Proposed High-Level Shape¶
[ Operator Laptop App ]
|
gRPC control / state API
|
[ Robot Gateway ]
+------------+-------------+
| | |
preview diagnostics teleop
manager adapter adapter
| | |
+------------+-------------+
|
internal ROS 2 API
|
[ ROS 2 graph ]
The first implementation can be simpler than this diagram:
- one process inside
robot-core - one gRPC server
- one ROS adapter layer
- one preview manager
Teleop can remain out of scope for the first slices.
Responsibilities¶
External API boundary¶
Expose a versioned operator-facing API for:
- robot status
- preview enable/disable
- preview session status
- later recording/export control
- later teleop session control
State aggregation¶
Collect and normalize data from the internal ROS graph:
- vision health/perf
- preview status
- robot mode or mission state
- fault summaries
Preview lifecycle control¶
Own the state machine for preview export:
- disabled
- starting
- running
- stopping
- faulted
This includes spawning and supervising the preview subprocess.
Internal ROS adaptation¶
The gateway should speak ROS internally, not expose ROS externally.
Likely responsibilities:
- subscribe to selected internal topics
- call selected services/actions
- translate ROS status into gateway status
- publish internal commands requested by the operator app
Non-Goals (v1)¶
- full teleop implementation
- browser-native delivery
- remote internet-facing access
- generic ROS graph proxying
- replacing local mission-critical ROS consumers
Suggested Internal Modules¶
gRPC server¶
Accepts operator requests and exposes state.
Likely responsibilities:
- request validation
- versioning
- streaming updates to the host app
- authn/authz hooks later if needed
ROS adapter¶
Internal-only bridge between gateway logic and ROS resources.
Likely responsibilities:
- subscribe to
/vision/perfand selected status topics - call internal services
- isolate ROS-specific message names from the external API
Preview manager¶
Owns the on-demand preview worker lifecycle.
Likely responsibilities:
- resolve preview profile to command/config
- launch subprocess
- monitor health
- return SRT endpoint metadata
Teleop adapter¶
Later addition.
Likely responsibilities:
- explicit teleop command validation
- heartbeat/deadman enforcement
- rate limiting
- command arbitration
Lifecycle¶
Boot¶
At boot:
robot-corestarts- gateway process starts with preview disabled
- no preview worker is running
- mission-critical ROS nodes operate without the gateway being on the hot path
Preview enable flow¶
- Operator app sends
SetPreviewMode. - Gateway validates the request.
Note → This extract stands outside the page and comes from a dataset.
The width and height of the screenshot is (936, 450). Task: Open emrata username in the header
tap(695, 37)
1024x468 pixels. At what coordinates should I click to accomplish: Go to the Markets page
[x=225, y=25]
- Gateway resolves a bounded preview profile.
- Gateway spawns the preview worker.
- Gateway reports preview state and stream endpoint.
Preview disable flow¶
- Operator app requests preview off.
- Gateway terminates preview worker cleanly.
- Gateway reports preview disabled.
Failure Policy¶
- Gateway failure must not terminate mission-critical robot behavior.
- Preview worker failure must not terminate the gateway.
- External client disconnect must not affect the ROS runtime.
- Repeated preview failures should be visible through counters and state.
The first implementation should prefer fail-open behavior for the mission path and fail-closed behavior for optional diagnostics.
Observability¶
The gateway should eventually emit:
- request counters
- preview session counters
- preview restart/fault counters
- current preview state
- current connected client count
- selected transport/profile information
This does not need a full metrics system on day one, but the component should be structured so that basic telemetry is easy to add.
First Slice Candidates¶
- Define the gRPC service and protobuf contract.
- Implement a minimal gateway process with:
GetSystemStatusSetPreviewMode- in-memory preview state only
- Add subprocess management for the preview worker.
- Add ROS adapter wiring once the API surface is stable enough.